Ela tinha se esquecido do conteúdo da caixa, a vida parecia correr mais rápido do que seus pés, mas um dia alguém lhe fez lembrar. Então ao chegar à casa a menina retirou o seu bem mais valioso da caixa, retirou com todo cuidado, e da maneira mais verdadeira possível deu aquilo, que para ela era tão importante para alguém que ela achava especial.

Contrariando todos os contos de fada, o alguém lhe pediu desculpas e disse que não poderia aceitar o seu presente, a menina que agora lutava contra suas lágrimas, que caiam em um pranto silencioso, quente e ao mesmo tempo salgado chegou a casa, pisando de leve no chão para não acordar seus sonhos, abriu a caixinha colocou o presente rejeitado, com lágrimas nos olhos, e fechou.

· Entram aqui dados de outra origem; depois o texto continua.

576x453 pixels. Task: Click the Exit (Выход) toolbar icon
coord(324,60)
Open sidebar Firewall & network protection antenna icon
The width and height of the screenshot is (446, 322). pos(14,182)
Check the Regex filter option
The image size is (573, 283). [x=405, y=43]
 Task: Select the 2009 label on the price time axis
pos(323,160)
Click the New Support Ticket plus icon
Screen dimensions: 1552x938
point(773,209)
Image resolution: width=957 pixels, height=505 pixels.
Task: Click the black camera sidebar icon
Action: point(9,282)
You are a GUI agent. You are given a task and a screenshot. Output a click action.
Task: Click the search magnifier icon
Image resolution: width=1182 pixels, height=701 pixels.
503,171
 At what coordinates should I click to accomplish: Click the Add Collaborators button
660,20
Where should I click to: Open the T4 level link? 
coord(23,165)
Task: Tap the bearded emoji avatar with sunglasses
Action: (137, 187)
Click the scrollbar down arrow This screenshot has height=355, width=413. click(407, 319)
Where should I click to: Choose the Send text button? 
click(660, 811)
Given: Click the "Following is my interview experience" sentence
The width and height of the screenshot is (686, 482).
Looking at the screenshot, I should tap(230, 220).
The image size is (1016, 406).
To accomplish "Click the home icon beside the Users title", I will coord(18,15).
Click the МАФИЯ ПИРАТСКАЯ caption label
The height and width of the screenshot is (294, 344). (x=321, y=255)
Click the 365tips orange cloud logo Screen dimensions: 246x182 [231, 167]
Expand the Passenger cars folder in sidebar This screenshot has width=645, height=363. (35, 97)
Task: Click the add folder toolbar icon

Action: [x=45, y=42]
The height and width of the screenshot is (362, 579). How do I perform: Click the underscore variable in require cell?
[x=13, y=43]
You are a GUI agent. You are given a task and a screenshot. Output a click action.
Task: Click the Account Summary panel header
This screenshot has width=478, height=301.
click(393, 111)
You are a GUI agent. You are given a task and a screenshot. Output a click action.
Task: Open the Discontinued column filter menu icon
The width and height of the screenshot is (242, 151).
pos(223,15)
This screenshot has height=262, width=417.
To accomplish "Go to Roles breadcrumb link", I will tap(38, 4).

Aquele objeto se chamava amor, e era o melhor sentimento que ela poderia oferecer. Hoje ela anda entre nós, sem destaque, sem glórias, com um sorriso discreto e olhos úmidos, olhos de alguém que viu o mar pela primeira vez e quase se afogou. Se eu puder lhe dar uma dica, seria: Nunca pergunte para ela por onde anda a tal caixa ou se alguém algum dia verá novamente o seu conteúdo, mas quanto a ela ser feliz, pode perguntar a resposta será simples e harmônica: Sim.

Pássaros


Era o começo do mais rigoroso inverno visto por aquelas bandas, todos os animais que pretendiam sobreviver já tinham ido embora, abandonado ninhos, tocas e grutas. Mas ele não, ele não podia ir sozinho, e desde que sua companheira quebrou a asa esquerda ele decidiu que só iria se fosse com ela. O pobre passarinho não tinha muitas alternativas: Ou ficava ali e fadava seu destino à morte ou abandonava aquele amor tão grande que sentia para voar sozinho.

A decisão lhe tirava o sono, ela estava muito fraca e não aguentaria voar por tanto tempo, os seus olhos perdiam o brilho sempre que via as folhas das arvores caírem, parecia que ela sabia o que iria acontecer, mas ele não, ele tinha que bolar um plano, a vida não poderia ser tão injusta, porque um pássaro? Porque eu sou algo tão frágil? Ele se indagava a todo o momento e pensava: Se eu fosse mais forte, se eu não tivesse pedido para que ela fosse voar comigo aquele dia, ela não estaria assim eu fiz isso, e ela, em troca, só me deu o sentimento mais puro que esse mundo pode conhecer.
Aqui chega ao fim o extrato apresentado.